RECORDS FOR THE TASK:
===============
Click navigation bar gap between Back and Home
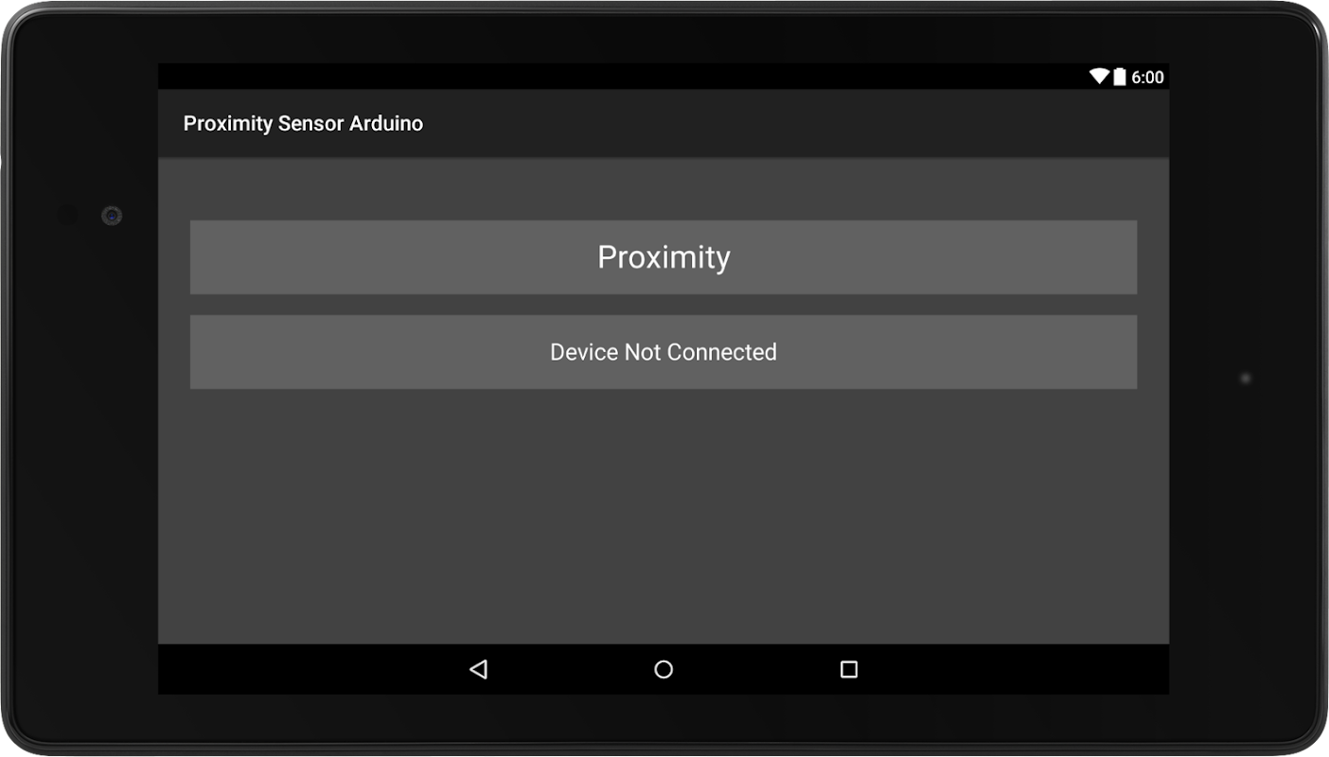 click(571, 670)
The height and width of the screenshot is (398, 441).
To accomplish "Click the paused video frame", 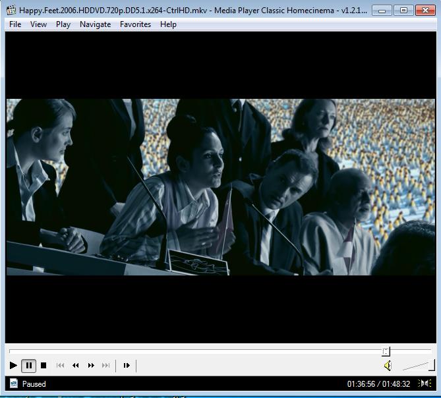I will 220,187.
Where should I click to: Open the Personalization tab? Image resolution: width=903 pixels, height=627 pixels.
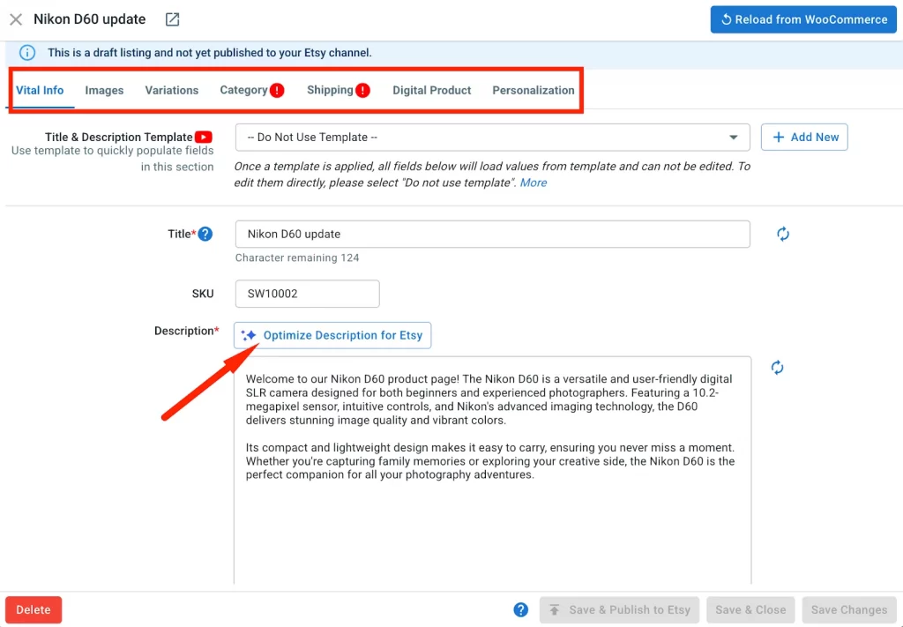tap(533, 90)
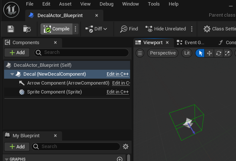The width and height of the screenshot is (236, 161).
Task: Toggle Hide Unrelated nodes
Action: point(165,29)
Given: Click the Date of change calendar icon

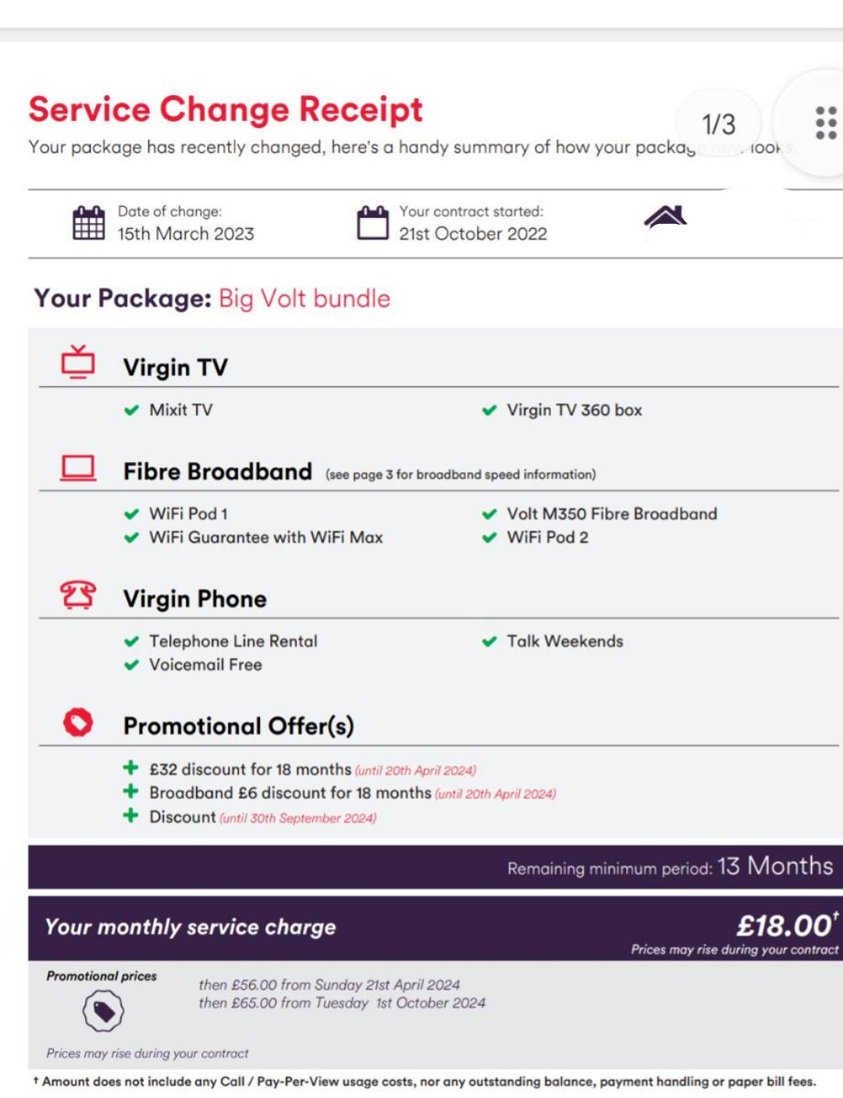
===============
TASK REQUIREMENTS: Retype the line containing "Where should I" and all lines after it through the end of the material, exactly and only those, leaving out pictures.

RESULT OF THIS EXERCISE:
Where should I click to: Open the Personalization tab? Image resolution: width=903 pixels, height=627 pixels.
tap(533, 90)
The width and height of the screenshot is (236, 161).
Task: Toggle Hide Unrelated nodes
Action: point(165,29)
Given: Click the Date of change calendar icon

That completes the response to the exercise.